African and Asian Resistance

Initially African and Asian rulers often responded to imperialist incursions by trying to drive the unwelcome foreigners away, as in China and Japan (see Chapter 26). Violent antiforeign reactions exploded elsewhere again and again, but the industrialized West’s superior military technology almost invariably prevailed. In addition, Europeans sought to divide and conquer by giving special powers and privileges to some individuals and groups from among the local population, including traditional leaders such as chiefs, landowners, and religious figures, and Western-educated professionals and civil servants, including police officers and military officers. These local elites recognized the imperial power realities in which they were enmeshed, and manipulated them to maintain or gain authority over the masses. Some concluded that the West was superior in certain ways and that they needed to reform and modernize their societies by copying some European achievements. By ruling indirectly through a local elite, a relatively small number of Europeans could maintain control over much larger populations without constant rebellion and protest. European empires were won by force, but they were maintained by cultural as well as military and political means.

Nevertheless, imperial rule was in many ways an imposing edifice built on sand. Acceptance of European rule was shallow and weak among the colonized masses. They were often quick to follow determined charismatic personalities who came to oppose the Europeans. Such leaders always arose, both when Europeans ruled directly, or indirectly through native governments, for at least two basic reasons.

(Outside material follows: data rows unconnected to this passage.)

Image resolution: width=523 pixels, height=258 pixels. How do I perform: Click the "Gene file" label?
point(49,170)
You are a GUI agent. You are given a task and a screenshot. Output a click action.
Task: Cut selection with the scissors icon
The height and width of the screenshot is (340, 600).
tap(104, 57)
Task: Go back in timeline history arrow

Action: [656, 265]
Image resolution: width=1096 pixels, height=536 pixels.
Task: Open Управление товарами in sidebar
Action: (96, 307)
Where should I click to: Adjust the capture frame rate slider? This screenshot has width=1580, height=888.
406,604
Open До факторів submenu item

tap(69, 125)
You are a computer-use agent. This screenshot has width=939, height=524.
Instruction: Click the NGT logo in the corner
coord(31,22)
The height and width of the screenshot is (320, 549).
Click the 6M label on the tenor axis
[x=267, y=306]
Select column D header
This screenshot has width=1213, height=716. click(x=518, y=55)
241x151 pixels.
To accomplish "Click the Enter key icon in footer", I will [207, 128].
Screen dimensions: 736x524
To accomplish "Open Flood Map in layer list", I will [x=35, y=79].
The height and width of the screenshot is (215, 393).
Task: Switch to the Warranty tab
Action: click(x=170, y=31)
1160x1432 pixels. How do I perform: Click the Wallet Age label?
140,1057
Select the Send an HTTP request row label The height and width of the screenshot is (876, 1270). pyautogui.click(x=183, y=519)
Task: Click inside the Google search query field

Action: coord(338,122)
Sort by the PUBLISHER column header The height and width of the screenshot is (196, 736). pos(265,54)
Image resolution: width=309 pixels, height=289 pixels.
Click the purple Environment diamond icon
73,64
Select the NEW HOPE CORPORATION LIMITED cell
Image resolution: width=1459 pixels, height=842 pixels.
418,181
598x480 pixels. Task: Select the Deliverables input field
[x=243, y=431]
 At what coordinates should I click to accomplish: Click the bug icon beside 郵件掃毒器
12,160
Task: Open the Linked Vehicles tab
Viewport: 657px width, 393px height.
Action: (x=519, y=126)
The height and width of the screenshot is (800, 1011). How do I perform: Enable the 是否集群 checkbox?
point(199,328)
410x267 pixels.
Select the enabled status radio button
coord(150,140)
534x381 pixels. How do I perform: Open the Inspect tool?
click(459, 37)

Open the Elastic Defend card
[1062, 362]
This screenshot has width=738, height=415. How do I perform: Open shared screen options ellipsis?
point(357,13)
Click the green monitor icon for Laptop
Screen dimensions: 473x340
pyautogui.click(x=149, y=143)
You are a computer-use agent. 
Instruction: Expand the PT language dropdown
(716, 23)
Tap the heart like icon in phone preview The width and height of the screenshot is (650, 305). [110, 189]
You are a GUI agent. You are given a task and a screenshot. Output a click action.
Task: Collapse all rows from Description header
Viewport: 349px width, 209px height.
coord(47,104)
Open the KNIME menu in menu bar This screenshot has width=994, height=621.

First, the nonconformists — the eventual anti-imperialist leaders — developed a burning desire for human dignity. They felt such dignity was incompatible with, and impossible under, foreign rule. Second, potential leaders found in the Western world the necessary ideologies and justification for their protest. Above all, they found themselves attracted to the nineteenth-century Western ideology of nationalism, which asserted that every people had the right to control their own destiny (see Chapter 24). After 1917 anti-imperialist revolt found another weapon in Lenin’s version of Marxist socialism.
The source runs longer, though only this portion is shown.